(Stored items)
* begin *
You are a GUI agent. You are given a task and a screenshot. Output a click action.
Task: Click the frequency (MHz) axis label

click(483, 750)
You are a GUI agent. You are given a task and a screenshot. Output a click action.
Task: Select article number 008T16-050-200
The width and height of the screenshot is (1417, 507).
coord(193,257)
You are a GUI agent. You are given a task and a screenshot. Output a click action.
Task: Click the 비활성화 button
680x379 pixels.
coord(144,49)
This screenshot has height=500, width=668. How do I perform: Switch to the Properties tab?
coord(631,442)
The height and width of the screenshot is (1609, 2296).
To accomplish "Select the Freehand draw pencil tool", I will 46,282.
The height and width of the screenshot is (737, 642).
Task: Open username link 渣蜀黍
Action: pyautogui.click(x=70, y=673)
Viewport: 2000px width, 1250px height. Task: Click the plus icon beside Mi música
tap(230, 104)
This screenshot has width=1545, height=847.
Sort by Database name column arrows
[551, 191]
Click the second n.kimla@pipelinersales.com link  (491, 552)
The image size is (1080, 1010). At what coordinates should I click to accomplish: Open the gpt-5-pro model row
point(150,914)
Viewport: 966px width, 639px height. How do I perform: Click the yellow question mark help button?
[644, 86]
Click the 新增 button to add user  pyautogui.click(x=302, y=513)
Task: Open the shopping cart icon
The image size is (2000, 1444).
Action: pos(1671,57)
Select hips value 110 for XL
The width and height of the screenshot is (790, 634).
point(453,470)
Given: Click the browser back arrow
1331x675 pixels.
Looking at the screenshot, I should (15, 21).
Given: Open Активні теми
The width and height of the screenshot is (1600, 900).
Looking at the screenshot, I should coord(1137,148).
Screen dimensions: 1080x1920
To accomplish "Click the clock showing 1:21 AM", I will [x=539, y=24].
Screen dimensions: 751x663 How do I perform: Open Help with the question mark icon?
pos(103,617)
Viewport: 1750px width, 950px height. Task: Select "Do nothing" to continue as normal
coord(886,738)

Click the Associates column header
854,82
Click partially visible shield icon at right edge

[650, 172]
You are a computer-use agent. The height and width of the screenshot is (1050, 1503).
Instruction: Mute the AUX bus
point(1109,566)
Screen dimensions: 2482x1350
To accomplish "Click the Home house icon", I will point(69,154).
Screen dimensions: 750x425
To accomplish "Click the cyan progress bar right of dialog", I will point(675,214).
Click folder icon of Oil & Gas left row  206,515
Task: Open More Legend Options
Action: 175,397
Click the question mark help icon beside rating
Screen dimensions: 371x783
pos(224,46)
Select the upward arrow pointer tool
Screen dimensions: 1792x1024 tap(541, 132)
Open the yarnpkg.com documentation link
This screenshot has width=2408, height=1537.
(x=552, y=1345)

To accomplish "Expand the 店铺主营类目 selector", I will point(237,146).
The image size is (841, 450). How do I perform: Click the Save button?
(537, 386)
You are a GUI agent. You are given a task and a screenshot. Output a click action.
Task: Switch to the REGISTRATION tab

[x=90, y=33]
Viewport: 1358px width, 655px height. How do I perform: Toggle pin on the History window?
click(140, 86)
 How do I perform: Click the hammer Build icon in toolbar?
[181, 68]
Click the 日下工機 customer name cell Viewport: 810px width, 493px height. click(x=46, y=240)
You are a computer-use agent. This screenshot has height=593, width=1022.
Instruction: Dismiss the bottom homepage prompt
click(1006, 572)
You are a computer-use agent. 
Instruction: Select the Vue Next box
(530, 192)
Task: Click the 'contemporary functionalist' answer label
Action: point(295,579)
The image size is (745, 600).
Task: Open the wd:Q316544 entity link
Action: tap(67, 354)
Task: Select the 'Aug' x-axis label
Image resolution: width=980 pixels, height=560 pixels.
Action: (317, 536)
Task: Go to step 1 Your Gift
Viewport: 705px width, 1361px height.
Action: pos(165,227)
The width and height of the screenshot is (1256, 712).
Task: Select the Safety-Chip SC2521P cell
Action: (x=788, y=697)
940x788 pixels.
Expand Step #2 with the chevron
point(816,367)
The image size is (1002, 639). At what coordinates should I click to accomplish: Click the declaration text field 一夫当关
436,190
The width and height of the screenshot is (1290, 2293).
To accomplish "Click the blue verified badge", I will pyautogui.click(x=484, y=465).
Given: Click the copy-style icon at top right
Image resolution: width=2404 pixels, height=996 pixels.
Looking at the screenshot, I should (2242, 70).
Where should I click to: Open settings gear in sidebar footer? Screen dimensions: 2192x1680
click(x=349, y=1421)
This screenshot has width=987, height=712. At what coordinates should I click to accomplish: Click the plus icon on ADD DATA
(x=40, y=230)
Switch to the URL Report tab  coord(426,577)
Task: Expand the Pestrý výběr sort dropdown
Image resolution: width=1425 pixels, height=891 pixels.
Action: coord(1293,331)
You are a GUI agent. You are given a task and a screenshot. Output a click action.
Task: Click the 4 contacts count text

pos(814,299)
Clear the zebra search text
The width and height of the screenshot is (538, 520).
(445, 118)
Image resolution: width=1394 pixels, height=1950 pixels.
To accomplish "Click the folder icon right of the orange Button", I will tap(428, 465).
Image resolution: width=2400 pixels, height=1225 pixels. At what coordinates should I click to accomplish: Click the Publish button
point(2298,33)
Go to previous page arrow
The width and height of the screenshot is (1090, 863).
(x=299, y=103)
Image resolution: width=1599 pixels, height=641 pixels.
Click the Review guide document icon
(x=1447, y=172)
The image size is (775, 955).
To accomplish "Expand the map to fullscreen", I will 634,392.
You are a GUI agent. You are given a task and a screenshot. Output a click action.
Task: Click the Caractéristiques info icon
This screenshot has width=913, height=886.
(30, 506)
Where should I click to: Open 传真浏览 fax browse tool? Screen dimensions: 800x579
* end *
Please copy the entries in full from the line with "Switch to the URL" to the line with "will tap(428, 465).", and add 29 to every coordinate in their answers.

Switch to the URL Report tab  coord(455,606)
Task: Expand the Pestrý výběr sort dropdown
Image resolution: width=1425 pixels, height=891 pixels.
Action: coord(1322,360)
You are a GUI agent. You are given a task and a screenshot. Output a click action.
Task: Click the 4 contacts count text

pos(843,328)
Clear the zebra search text
The width and height of the screenshot is (538, 520).
(474, 147)
Image resolution: width=1394 pixels, height=1950 pixels.
To accomplish "Click the folder icon right of the orange Button", I will tap(457, 494).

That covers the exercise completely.